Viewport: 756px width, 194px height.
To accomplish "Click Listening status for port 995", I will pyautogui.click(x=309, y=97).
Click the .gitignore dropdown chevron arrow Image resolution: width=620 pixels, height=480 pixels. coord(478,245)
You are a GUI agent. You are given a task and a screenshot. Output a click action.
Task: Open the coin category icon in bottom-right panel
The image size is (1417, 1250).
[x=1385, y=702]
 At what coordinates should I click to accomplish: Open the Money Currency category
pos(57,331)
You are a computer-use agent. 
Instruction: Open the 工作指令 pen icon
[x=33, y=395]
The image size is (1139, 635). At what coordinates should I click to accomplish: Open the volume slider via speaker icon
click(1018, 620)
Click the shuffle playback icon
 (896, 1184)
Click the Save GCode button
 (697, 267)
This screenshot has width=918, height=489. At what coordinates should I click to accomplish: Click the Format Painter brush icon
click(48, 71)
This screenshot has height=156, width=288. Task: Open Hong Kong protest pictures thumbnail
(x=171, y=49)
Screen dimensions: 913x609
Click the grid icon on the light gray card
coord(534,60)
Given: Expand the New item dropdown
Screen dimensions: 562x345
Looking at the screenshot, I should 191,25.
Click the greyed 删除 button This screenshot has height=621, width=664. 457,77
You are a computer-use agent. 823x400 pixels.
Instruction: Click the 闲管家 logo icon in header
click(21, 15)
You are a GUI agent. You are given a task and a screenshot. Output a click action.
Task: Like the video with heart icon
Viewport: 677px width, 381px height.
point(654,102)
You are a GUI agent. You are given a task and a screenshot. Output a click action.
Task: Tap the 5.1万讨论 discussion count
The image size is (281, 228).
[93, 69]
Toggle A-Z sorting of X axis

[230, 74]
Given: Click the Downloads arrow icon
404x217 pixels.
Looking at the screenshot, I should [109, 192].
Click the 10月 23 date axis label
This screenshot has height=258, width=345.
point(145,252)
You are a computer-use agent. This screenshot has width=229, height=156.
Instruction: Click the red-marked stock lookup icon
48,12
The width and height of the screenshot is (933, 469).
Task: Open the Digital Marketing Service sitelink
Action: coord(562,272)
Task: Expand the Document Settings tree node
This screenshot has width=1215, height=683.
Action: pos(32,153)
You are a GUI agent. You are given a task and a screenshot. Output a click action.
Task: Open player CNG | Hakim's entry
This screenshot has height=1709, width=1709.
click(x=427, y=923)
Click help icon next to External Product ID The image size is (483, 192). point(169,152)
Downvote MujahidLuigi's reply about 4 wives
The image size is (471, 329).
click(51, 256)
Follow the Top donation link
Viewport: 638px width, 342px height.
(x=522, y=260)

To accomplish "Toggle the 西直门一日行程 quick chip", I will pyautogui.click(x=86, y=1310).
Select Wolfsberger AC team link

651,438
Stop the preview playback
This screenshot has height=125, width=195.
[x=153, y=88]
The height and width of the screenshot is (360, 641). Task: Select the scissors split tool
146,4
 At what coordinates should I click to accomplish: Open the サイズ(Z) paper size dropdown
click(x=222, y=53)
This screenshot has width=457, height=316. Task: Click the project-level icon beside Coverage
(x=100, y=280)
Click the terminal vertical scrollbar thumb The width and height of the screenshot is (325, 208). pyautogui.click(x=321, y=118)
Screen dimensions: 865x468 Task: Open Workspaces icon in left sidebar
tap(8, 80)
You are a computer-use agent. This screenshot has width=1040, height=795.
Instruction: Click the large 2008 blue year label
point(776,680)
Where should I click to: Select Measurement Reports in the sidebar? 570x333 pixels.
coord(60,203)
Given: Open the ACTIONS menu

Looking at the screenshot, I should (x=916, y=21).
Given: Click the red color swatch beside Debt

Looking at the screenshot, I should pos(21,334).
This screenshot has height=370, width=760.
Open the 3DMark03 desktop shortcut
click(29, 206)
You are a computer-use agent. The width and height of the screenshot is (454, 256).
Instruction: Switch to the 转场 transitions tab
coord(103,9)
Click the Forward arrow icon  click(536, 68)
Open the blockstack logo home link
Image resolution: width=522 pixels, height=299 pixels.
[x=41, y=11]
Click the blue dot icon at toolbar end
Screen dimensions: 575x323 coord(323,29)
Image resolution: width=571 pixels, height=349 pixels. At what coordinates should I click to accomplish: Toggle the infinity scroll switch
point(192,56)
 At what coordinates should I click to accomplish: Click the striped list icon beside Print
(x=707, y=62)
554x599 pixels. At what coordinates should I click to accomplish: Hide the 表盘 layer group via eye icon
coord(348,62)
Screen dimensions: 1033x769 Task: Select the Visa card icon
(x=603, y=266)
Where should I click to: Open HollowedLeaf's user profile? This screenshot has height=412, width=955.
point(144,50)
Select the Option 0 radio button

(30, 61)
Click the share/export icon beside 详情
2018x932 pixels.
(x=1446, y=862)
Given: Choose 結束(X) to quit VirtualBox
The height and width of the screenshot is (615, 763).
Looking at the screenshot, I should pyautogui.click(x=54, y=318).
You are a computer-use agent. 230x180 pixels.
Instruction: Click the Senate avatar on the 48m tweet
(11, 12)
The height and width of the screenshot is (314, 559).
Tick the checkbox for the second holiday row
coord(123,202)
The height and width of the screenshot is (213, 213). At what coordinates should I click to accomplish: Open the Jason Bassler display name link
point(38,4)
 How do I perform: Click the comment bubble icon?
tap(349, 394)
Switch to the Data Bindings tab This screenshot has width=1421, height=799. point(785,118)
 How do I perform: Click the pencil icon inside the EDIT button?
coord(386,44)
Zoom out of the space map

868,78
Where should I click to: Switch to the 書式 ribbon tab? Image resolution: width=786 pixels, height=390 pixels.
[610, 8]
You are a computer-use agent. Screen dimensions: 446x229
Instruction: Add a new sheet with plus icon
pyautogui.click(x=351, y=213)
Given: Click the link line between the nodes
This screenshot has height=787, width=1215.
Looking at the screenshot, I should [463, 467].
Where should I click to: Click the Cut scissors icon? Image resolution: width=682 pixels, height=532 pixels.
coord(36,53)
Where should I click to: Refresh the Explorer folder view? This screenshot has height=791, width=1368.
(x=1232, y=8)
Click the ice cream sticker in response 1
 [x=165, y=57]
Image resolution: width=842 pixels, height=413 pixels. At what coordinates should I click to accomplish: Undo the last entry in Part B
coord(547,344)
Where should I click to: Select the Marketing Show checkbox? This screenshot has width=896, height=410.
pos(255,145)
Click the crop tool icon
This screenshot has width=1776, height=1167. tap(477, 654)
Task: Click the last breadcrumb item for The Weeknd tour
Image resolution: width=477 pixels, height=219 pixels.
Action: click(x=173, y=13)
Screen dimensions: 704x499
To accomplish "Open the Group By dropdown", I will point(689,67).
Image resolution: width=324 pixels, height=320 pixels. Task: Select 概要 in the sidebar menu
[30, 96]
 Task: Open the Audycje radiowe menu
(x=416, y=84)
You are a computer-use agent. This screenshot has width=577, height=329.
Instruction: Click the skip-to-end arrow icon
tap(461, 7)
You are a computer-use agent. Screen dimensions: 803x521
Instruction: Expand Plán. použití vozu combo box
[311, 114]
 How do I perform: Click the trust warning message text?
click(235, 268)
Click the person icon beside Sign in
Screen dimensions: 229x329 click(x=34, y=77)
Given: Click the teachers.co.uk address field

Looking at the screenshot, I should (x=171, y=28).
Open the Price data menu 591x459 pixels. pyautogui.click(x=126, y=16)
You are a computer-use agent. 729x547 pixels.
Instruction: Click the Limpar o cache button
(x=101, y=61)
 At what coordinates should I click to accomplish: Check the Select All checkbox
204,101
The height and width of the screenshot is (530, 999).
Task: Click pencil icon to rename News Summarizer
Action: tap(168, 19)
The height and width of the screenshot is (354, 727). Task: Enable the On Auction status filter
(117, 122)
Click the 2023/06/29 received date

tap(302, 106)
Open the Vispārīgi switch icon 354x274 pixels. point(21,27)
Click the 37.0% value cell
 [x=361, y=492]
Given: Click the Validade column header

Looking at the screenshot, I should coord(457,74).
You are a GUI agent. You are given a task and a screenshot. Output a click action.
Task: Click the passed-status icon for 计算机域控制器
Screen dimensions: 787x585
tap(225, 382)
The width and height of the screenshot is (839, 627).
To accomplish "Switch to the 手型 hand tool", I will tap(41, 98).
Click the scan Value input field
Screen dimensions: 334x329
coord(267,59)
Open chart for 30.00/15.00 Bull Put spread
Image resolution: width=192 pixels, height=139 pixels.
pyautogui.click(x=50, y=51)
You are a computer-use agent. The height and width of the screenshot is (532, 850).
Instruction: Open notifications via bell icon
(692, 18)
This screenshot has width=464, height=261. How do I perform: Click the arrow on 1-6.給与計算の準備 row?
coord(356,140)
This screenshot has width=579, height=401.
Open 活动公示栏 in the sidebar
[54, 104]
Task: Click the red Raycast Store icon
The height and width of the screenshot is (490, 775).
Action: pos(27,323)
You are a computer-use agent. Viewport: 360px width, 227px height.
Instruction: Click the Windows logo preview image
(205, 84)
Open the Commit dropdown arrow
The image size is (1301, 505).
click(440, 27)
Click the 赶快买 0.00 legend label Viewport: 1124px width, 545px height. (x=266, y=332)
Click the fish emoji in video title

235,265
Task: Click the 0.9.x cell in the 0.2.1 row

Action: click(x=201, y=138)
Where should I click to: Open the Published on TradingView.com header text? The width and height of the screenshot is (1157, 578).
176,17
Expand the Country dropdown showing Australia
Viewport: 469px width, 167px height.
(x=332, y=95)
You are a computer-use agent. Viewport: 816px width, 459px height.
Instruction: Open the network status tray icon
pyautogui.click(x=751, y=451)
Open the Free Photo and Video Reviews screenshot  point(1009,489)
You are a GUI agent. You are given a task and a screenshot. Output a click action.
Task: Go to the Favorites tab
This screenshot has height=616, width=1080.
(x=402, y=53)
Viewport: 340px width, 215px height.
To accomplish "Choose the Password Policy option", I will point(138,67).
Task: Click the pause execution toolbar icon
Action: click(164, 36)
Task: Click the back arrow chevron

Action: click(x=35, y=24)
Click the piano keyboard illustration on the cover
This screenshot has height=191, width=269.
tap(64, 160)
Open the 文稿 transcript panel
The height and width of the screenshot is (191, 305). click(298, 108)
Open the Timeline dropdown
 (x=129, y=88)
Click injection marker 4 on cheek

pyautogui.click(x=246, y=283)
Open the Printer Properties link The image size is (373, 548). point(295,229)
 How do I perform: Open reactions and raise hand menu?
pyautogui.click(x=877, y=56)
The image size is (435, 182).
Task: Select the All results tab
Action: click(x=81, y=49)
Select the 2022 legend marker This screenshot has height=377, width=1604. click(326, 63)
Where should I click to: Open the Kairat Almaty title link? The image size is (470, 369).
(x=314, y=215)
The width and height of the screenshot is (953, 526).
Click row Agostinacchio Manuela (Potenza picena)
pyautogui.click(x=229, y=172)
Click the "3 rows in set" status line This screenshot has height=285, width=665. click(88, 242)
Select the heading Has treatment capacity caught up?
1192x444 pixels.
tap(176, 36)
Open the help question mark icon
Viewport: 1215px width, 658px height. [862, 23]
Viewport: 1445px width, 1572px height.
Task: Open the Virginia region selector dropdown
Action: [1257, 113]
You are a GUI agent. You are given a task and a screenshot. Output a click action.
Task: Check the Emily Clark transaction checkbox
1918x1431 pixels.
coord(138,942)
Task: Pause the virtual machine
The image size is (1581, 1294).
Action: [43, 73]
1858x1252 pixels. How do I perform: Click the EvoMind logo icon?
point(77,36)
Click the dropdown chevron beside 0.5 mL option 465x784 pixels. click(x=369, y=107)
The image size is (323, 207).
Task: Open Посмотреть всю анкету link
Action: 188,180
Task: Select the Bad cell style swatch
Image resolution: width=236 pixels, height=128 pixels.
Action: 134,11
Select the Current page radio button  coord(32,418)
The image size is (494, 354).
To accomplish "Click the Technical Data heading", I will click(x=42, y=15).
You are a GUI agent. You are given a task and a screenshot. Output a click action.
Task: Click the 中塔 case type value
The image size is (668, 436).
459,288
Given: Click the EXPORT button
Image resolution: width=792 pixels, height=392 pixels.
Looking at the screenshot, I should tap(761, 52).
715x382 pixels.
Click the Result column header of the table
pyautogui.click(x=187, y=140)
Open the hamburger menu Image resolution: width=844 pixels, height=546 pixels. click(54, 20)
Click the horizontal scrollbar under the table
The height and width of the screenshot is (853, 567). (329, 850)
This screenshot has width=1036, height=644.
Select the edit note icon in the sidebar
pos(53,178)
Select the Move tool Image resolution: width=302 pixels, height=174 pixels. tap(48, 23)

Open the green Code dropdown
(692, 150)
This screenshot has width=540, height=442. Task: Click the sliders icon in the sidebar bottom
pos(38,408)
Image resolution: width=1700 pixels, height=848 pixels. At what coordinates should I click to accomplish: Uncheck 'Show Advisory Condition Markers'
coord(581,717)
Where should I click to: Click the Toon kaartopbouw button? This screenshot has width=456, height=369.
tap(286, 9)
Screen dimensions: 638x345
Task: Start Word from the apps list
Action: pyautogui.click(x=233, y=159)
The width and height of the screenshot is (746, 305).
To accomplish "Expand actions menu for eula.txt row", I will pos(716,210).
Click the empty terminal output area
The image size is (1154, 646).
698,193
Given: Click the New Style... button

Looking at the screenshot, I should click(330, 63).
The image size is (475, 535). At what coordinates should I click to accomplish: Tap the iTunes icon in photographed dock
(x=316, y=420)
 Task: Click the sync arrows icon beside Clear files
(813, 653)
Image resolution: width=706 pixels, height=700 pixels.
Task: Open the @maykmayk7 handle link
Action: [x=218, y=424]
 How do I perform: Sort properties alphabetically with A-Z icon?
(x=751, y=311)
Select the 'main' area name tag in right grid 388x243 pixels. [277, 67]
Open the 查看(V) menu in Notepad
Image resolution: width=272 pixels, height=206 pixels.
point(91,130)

++++++

#### [Ejercicio]
Presenta como lista numerada, sin las líneas en blanco, las líneas que van desde la que contiene "Downvote MujahidLuigi's reply about 4 wives" hasta la que contiene "(x=522, y=260)", ambas incluidas.

#### [Respuesta del ejercicio]
1. Downvote MujahidLuigi's reply about 4 wives
2. The image size is (471, 329).
3. click(51, 256)
4. Follow the Top donation link
5. Viewport: 638px width, 342px height.
6. (x=522, y=260)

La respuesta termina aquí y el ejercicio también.